A Brand is Not a Separate Thing
"If I am I becasue you are you. And you are you because I am I. Then I am not I and you are not you." -Unknown Rabbi
It may sound like double-talk, but the wise Rabbi's message is a profoundly important one for those trying to navigate today's comples and rapidly evolving marketplace. And it's this: We are not separate. We define each other. We are fronts and backs of each other--producer/consumers; government/citizens; manufacturer/suppliers; consultant/clients; management/talent; and, especially brand/customers. In fact, a brand only knows what it is in terms of its customers. Unfortunately, we tell ourselves a very different story.
We have this notion that a brand is a separate thing built through a series of distinct, disconnected activities--marketing to atttract customers; product and service delivery to gain revenues; HR to keep the work force in line and under control; customer service to deal with problems; finance to keep score and fuel the process; etc. The truth, like most truths, is poles apart and hidden in plain sight: Everything and everyone in the marketstream is connected.
In order to describe a particular brand--what it is--you must describe its behavior--what it does. And to describe what it does, you must describe it--and all activities associated with it--in relationship to its customers and its customers' behavior. What the brand is and how it evolves is what the customers are and how they evolve. A brand, therefore, is one, interdependent system of behavior. It is not a separate thing.
It's conceptually very simple
Think of it this way: If you lean a bunch of sticks against each other, they stand up because they support each other. Take one away and the others become less stable, or they fall. Easy to undersand, but, like the childhood game "pick-up sticks," extremely complex and challenging to tease apart. The hard work of value co-creation--viscerally understanding the relationships amongst and between the sticks and strategically propping them up and connecting them to each other--is today's key to sustained marketplace success.
Take the struggling business of broadcast radio. If you think about it, there is really no such thing as the "radio business." There's the marketing/advertising/media/content/platform/talent/listener/community business. Bust most radio business owners are blind to this holistic view--that today's radio brand involves what today's customers are, especially how they derive value through their association with the brand. And so they've been late in employing new ideas and technologies to co-create value with their customers.
They didn't see that brand marketers and content producers were looking for compelling value in the connection to the radio brand's audience, as well as the audience's affinity to the radio brand; listeners wanted compelling value in the brand association, as well as their relationship with management; and the community wanted compelling value in identifying with the radio brand, as well as in the brand-enabled connections and activities.
Think very different
In contrast, take a measured look at Apple: a former niche computer manufacturer with a amrket capitalization that's now larger thatn IBM and Intel, and which is over one-third the value of the entire broadcast radio industry. Apple didn't reinvent the "music business," but they did prop up industry players and customers by co-creating compelling value with iPod + iTunes.

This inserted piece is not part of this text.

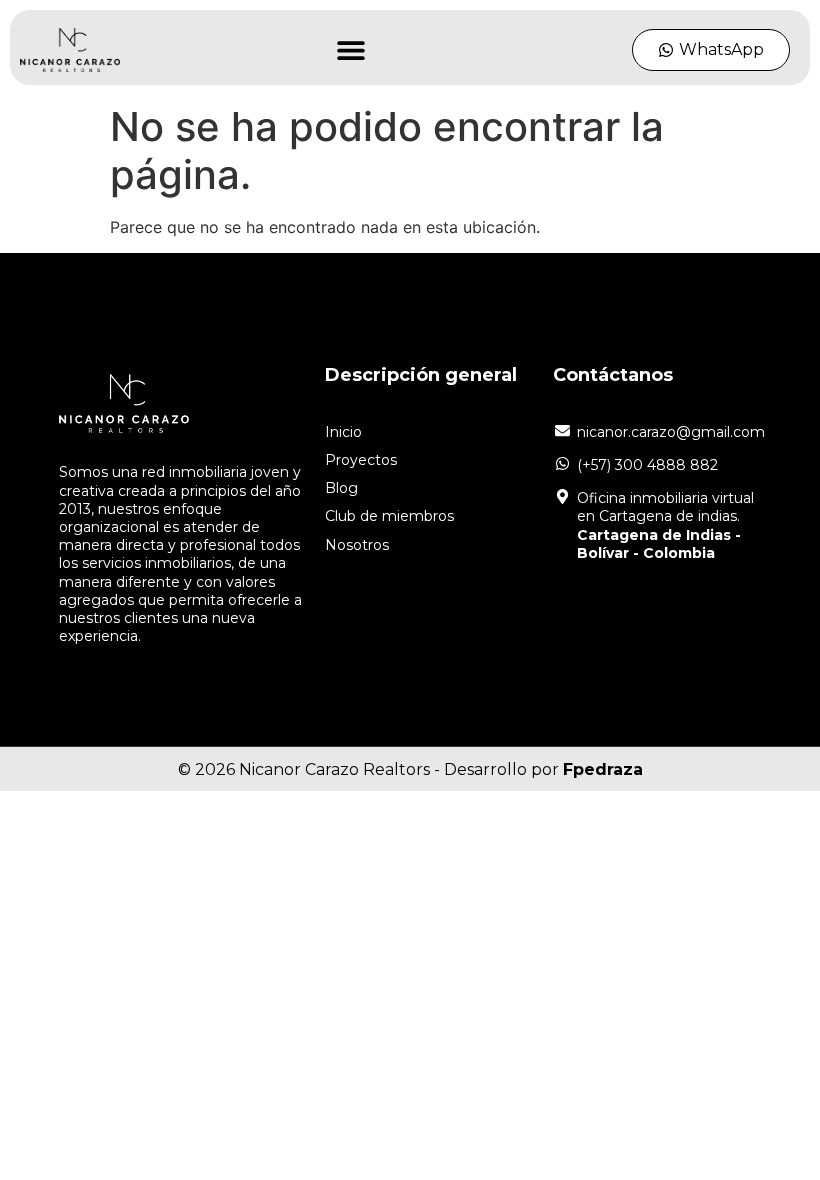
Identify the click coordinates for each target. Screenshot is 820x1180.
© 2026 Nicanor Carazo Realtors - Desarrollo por (410, 769)
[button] (350, 50)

And Apple didn't reinvent the "cellular phone business," but they did architect compelling value with their assorted customers with the iPhone and App Store.
So stop, think, and consider carefully whether your daily activities--your investment of scarce resources--are propping up and supporting real and potential customers, or adding even more noise and confusion to their busy lives. Are you strategically creating value for the marketplace ecosystem, or are you broadcasting messages and defending the status quo. Get your head out of the past and into the present.
The key to a successful brand--a successful relationship--lies out there, int eh hopes, dreams and real lives of all of your customers. Bacause a brand, you see, is not a separate, promotable thing. A brand is not a series of problems to be managed and solved. It's a co-created reality to be experienced and enhanced with others. The important question to ask is: Who will co-create that reality?